続いて、1階にあるドトールでコーヒータイム。1階には津銘菓を売っている土産物屋さんがあるのですが、ちょっと覗いて、蜂蜜まんの話をしていたら、店員さんが、近鉄の切符売り場の前で売っていると教えてくれました。
こちらが、蜂蜜まんの出張販売店舗。こしあんを、蜂蜜風味の皮が包んでいます。本店で焼き立てをほおばると皮がぱりっとしていて、美味しいのです。緊急事態宣言が出たため営業していないという話も聞いていたので、これはラッキーでした。10個入り¥600を土産に購入。これでお分かりのように、1個¥60。津の方のソウルフードといってもよいでしょう(蜂蜜まんの写真は、レッ津ゴー旅サイトからお借りしました)。
津駅を12時40分発の名古屋行き急行に乗車できました(電車が少し遅れていたお蔭)。桑名駅には、13時22分着。桑名の方は、雨はあまり降らなかったようです(苦笑)。まぁ、こんなもの。駅までクルマで迎えに来てもらい、帰宅途中に、知事選挙・県会議員補欠選挙の投票に行ってきました。

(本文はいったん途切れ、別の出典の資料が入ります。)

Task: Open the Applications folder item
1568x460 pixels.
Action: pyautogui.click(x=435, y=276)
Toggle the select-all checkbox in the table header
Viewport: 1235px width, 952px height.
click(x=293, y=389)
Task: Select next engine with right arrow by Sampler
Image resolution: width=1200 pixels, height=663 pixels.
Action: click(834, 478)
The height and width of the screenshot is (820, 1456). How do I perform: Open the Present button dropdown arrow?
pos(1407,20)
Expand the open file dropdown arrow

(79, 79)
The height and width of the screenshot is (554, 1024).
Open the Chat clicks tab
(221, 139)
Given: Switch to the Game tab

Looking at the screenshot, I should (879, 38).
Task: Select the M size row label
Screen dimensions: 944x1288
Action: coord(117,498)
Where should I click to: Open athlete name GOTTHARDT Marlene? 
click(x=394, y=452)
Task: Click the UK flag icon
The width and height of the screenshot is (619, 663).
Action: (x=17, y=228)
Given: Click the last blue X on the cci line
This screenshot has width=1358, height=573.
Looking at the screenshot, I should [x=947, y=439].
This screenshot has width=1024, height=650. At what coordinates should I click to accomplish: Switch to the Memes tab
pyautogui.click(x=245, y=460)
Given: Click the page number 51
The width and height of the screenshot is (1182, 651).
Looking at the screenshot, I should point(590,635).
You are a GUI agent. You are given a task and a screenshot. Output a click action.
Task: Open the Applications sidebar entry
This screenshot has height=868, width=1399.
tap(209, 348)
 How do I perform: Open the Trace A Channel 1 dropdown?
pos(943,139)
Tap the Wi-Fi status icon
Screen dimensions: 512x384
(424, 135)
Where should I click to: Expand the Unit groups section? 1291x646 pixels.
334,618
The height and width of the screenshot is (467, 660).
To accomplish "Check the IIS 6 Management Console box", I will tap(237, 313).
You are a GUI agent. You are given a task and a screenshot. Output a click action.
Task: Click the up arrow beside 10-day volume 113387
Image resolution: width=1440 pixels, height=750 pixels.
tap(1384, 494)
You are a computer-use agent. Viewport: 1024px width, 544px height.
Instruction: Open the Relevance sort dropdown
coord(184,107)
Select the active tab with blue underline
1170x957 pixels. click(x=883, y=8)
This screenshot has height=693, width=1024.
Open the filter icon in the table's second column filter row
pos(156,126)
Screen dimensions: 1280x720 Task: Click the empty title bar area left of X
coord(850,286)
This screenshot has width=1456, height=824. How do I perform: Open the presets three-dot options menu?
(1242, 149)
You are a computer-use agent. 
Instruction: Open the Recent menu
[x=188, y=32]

4㎞しか歩いていませんでしたので、歩数は、ご覧のように、9,778歩と伸びていません。「雨にも負けず」の伊勢詣りツアー第9回は、これにて「完」。四天王寺、津観音、大門商店街などを回って、津新町駅まで行く予定でしたが、それは次回に回します。次回は、津新町からJR紀勢線の高茶屋までを計画していました。今回の残りを加えると、歩く距離が9㎞近くになりますが、チャレンジしてみよう、ダメなら途中で、近鉄南が丘駅までにしようという相談がまとまっています。